Dataset excerpts
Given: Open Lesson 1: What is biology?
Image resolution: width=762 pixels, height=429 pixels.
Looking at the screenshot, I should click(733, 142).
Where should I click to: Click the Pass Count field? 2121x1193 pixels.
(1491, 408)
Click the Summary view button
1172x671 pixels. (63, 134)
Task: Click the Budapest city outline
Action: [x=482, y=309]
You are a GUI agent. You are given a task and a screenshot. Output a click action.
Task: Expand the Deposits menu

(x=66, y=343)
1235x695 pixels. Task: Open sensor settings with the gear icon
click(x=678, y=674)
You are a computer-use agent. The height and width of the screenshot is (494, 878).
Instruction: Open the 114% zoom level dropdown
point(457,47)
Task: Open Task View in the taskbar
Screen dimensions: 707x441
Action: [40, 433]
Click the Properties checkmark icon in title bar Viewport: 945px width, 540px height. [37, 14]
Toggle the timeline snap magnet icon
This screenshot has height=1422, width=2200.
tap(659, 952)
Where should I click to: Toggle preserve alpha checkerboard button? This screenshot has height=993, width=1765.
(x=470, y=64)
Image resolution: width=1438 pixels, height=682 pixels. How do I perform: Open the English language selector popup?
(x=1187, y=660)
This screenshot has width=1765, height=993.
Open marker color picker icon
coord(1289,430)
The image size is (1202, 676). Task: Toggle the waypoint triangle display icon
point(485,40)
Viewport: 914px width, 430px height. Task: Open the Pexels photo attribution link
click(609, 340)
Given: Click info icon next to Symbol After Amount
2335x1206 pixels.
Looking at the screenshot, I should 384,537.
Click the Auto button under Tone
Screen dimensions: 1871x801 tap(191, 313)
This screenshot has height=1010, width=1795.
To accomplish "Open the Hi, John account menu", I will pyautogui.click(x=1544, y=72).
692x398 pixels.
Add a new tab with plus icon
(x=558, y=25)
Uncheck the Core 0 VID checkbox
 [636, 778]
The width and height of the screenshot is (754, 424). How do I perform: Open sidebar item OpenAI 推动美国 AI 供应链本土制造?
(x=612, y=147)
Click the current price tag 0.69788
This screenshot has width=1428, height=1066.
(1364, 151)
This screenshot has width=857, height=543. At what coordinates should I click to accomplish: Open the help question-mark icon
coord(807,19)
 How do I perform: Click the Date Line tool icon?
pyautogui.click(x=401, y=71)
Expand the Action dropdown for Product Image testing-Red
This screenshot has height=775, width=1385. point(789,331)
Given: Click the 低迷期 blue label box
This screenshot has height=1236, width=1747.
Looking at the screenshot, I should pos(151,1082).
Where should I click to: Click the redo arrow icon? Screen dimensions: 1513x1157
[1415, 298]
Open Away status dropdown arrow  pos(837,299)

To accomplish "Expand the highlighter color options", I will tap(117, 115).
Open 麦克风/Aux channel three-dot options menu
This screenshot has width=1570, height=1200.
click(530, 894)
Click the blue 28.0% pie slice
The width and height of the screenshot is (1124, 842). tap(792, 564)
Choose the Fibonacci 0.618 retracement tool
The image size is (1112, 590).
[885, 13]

● **WORK INSTRUCTION**:
Write out exactly the lines starting with the one that holds "How do I perform: Click" and running through the last line above.

● **ANSWER TO THIS TASK**:
 How do I perform: Click the Date Line tool icon?
pyautogui.click(x=401, y=71)
Expand the Action dropdown for Product Image testing-Red
This screenshot has height=775, width=1385. point(789,331)
Given: Click the 低迷期 blue label box
This screenshot has height=1236, width=1747.
Looking at the screenshot, I should pos(151,1082).
Where should I click to: Click the redo arrow icon? Screen dimensions: 1513x1157
[1415, 298]
Open Away status dropdown arrow  pos(837,299)

To accomplish "Expand the highlighter color options", I will tap(117, 115).
Open 麦克风/Aux channel three-dot options menu
This screenshot has width=1570, height=1200.
click(530, 894)
Click the blue 28.0% pie slice
The width and height of the screenshot is (1124, 842). tap(792, 564)
Choose the Fibonacci 0.618 retracement tool
The image size is (1112, 590).
[885, 13]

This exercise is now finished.